E3G’den Madhura Joshi: “Bu G20, G20’yi daha kapsayıcı hale getiren Afrika Birliği’nin G20 üyeliği de dâhil olmak üzere birçok ilke sahne oldu. Hem kalkınma hem de iklim hedefleri açısından önemli olan küresel yenilenebilir enerji kapasitesinin üç katına çıkarılmasının desteklenmesi; enerji geçişleri için hayati önem taşıyan enerji verimliliği oranının iki katına çıkarılmasının desteklenmesi ve uygulama için uygun maliyetli finansmanın kilidini açmaya yardımcı olabilecek çok taraflı bankalarda reform yapılması yönünde dönüm noktası niteliğinde bir karar alındığını gördük. Kömürün aşamalı olarak azaltılmasına yönelik çabalar konusunda son G20’de kullanılan dili yinelemek statükoyu korumaktan başka bir işe yaramıyor. Yenilenebilir enerji kaynaklarının artırılması, fosil yakıtların aşamalı olarak azaltılmasıyla desteklenmelidir – her ikisi de adil geçiş ve net sıfır bir dünya için vazgeçilmezdir. Ayrıca pahalı, kanıtlanmamış azaltım teknolojileri hakkında çok fazla konuşuluyor, bu da eylemi geciktirmek için bir bahane olarak kullanılamaz. Her iki konuda da liderlerin daha güçlü ve cesur adımlar atmasına ihtiyacımız var. Şimdi tüm gözler COP28’de – liderler bunu başarabilecek mi?”

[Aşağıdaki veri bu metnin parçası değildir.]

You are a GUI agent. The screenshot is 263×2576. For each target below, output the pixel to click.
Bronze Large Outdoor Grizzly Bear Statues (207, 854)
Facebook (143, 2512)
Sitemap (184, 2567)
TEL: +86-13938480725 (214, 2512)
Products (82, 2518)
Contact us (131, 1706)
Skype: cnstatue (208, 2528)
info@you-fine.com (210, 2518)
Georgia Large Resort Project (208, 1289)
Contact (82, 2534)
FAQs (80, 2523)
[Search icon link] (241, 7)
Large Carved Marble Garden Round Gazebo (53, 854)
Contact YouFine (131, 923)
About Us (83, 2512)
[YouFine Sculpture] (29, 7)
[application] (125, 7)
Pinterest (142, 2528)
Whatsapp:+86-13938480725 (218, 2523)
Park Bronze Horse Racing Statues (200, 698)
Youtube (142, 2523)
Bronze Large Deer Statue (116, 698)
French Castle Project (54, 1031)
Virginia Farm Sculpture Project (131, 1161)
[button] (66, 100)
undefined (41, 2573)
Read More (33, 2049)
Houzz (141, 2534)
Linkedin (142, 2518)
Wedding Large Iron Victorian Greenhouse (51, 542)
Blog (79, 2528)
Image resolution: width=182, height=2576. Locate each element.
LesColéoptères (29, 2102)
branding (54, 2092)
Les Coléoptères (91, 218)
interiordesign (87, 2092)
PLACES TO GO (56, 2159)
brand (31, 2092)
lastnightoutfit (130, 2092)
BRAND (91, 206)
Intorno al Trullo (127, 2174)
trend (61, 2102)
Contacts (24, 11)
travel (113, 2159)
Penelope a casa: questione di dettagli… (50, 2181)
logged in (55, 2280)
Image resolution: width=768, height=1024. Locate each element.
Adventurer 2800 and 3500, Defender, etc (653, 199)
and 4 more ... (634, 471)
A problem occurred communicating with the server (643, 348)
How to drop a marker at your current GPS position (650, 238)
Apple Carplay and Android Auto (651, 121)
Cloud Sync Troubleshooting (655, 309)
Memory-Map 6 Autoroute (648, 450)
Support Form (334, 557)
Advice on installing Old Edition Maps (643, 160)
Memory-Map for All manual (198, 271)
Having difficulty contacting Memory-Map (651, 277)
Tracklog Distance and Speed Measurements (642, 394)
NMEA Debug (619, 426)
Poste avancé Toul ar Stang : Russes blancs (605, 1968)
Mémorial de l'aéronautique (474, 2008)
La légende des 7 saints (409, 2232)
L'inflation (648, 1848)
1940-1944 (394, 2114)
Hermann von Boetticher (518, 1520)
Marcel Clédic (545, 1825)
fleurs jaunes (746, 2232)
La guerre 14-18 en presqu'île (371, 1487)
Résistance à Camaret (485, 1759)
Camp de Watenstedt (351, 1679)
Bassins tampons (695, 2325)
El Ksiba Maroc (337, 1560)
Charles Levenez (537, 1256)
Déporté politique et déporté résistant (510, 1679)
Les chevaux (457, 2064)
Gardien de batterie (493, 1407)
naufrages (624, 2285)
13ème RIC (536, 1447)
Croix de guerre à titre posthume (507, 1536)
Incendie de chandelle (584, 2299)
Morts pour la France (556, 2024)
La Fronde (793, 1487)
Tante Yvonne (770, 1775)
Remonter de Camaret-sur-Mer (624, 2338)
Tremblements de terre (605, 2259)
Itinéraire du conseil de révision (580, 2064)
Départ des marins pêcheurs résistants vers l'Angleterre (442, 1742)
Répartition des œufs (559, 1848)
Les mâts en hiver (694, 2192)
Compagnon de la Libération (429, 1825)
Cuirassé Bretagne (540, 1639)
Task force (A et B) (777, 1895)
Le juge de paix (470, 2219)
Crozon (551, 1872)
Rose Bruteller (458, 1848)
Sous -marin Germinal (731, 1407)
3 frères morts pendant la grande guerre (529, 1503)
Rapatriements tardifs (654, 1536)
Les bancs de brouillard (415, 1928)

350.org Politika ve Kampanyalar Yardımcı Direktörü Andreas Sieber: “G20’nin yenilenebilir enerjiyi üç katına çıkarma taahhüdü tarihi bir adım, iklim kaosuna karşı savaşımızda bir umut ışığıdır. Yenilenebilir enerjinin 2030 yılına kadar üç katına çıkarılması, küresel ısınmayı 1.5C’de tutma yolunda bizi yeniden ilerletebilir. Ancak henüz kutlama yapmayalım. Onları sorumlu tutmalı, fosil yakıtları aşamalı olarak terk etmelerini talep etmeli ve acilen liderlik etmeliyiz. Özellikle zengin ülkeler sorumluluğun ağırlığını taşımalı ve 2030 yılına kadar yenilenebilir enerjiyi üç katına çıkarma taahhüdünü yerine getirmek için finansman sağlamalıdır. Bu G20’nin fosil yakıtların olmadığı bir geleceğe giden yolu göstermesi gerekiyordu. IPCC’nin emisyonların 2030 yılına kadar yüzde 43 oranında azaltılmasına ilişkin sonuçlarını kabul etmekle birlikte, kömürün bile aşamalı olarak kullanımdan kaldırılmasına ilişkin hiçbir şey söylemiyor. Bu, dünyaya, özellikle de en yoksul ve en savunmasız ülkelere ve nüfuslara yönelik korkunç bir sinyaldir”.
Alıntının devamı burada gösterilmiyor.